■ **Collected data**
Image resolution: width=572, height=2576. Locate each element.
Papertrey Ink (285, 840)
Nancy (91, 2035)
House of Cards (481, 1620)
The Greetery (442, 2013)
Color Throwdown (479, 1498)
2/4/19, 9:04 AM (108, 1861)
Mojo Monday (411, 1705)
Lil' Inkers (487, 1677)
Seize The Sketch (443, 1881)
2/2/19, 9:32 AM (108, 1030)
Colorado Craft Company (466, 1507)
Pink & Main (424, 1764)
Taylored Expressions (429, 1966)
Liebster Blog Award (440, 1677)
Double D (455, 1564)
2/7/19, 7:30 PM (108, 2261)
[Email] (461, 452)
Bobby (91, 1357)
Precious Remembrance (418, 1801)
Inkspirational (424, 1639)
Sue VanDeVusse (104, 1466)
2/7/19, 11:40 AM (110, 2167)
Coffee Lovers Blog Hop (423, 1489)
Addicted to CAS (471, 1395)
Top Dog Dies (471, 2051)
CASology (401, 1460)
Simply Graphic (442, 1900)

■ **WHAT TO PRODUCE**
Find the line containing "Nancy (91, 2035)" in the data above. Please transcribe it and every line after it, exactly.

■ **ANSWER TO THE PROBLEM**
Nancy (91, 2035)
House of Cards (481, 1620)
The Greetery (442, 2013)
Color Throwdown (479, 1498)
2/4/19, 9:04 AM (108, 1861)
Mojo Monday (411, 1705)
Lil' Inkers (487, 1677)
Seize The Sketch (443, 1881)
2/2/19, 9:32 AM (108, 1030)
Colorado Craft Company (466, 1507)
Pink & Main (424, 1764)
Taylored Expressions (429, 1966)
Liebster Blog Award (440, 1677)
Double D (455, 1564)
2/7/19, 7:30 PM (108, 2261)
[Email] (461, 452)
Bobby (91, 1357)
Precious Remembrance (418, 1801)
Inkspirational (424, 1639)
Sue VanDeVusse (104, 1466)
2/7/19, 11:40 AM (110, 2167)
Coffee Lovers Blog Hop (423, 1489)
Addicted to CAS (471, 1395)
Top Dog Dies (471, 2051)
CASology (401, 1460)
Simply Graphic (442, 1900)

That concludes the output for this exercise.